Language Editing: Why It’s Essential

Even the most rigorous clinical data can be misunderstood if poorly communicated. Grammar errors, awkward phrasing, and inconsistent formatting reduce clarity and professionalism. Language editing improves:

• Grammar, spelling, punctuation, and sentence structure
• Technical vocabulary and academic tone
• Logical flow, coherence, and paragraph transitions
• Consistency in style and referencing
• Adherence to journal submission guidelines

High-quality editing boosts journal acceptance rates, particularly for non-native English speakers and busy clinical teams.

Professional vs Automated Editing:

1. Automated Tools:

• Grammarly, ProWritingAid, MS Editor, Hemingway App
• Useful for initial drafts and quick checks
• Identify basic grammar, punctuation, clarity issues

2. Professional Editors:

• Human editors from Enago, Editage, Cactus, Springer Author Services
• Perform deep revision including logic, syntax, style, and flow
• Familiar with GMP documentation norms, medical terminology, and ICH guidelines

We recommend using automated tools during drafting, and certified professional services before final submission.

How to Use Language Editing Services Effectively:

1. Select a Reputed Vendor: Choose services experienced in clinical and regulatory medical writing.
2. Share Style Guidelines: Provide journal formatting requirements and manuscript context.
3. Request Certificate: Many journals ask for proof of language editing for non-native authors.
4. Review Editor Feedback: Accept or reject tracked changes mindfully and clarify factual content.
5. Proofread After Edits: Ensure the final version remains scientifically accurate.

Most services offer multiple levels—basic grammar check, scientific editing, and substantive rewriting. Choose based on manuscript maturity.

Checklist for Plagiarism and Editing Before Submission:

• Manuscript run through plagiarism detection software
• Similarity Index reviewed and matched sections revised
• Journal formatting applied (IMRAD, word count, references)
• Edited by professional editor with subject matter expertise
• Editor certificate obtained if required by journal
• Authors approve final manuscript content and style

Also ensure any translated documents (e.g., multilingual validation protocols) are reviewed for translation accuracy and consistency.

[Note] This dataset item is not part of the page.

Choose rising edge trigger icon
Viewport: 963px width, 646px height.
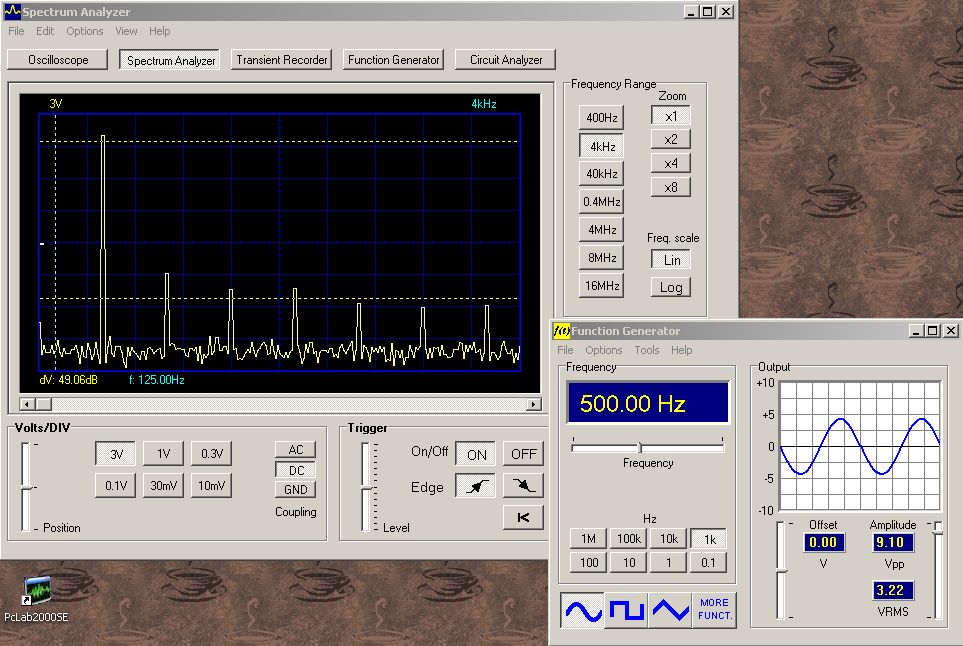point(475,486)
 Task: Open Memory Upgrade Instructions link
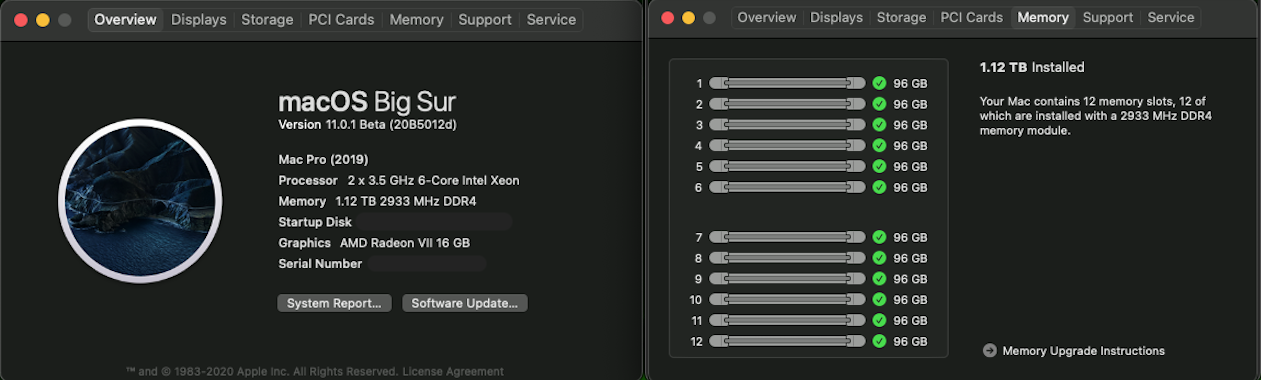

Common Pitfalls and How to Avoid Them:

• Over-reliance on paraphrasing tools: These may distort technical accuracy.
• Copying standard methods without citation: Always refer to original protocol or publication.
• Ignoring similarity from figures and tables: Text descriptions still need paraphrasing and citation.
• Skipping post-edit proofreading: Final review is essential to catch formatting or factual changes.

Integrating into SOPs and Quality Systems:

Leading pharma companies embed plagiarism screening and editing into their medical writing SOPs. This aligns with Pharma SOP documentation on publishing and ensures consistency across teams and CROs.

GMP-trained writers must use defined thresholds and approved software to avoid inadvertent breaches in scientific integrity.

Conclusion:

Publishing clinical trial results demands precision, ethics, and clear communication. By investing in robust plagiarism checks and expert language editing, pharma professionals ensure their manuscripts meet journal standards, regulatory expectations, and global transparency goals.

Make plagiarism screening and language quality assurance part of every publication plan. Doing so will elevate scientific credibility, promote ethical research, and boost acceptance success in clinical and academic publishing.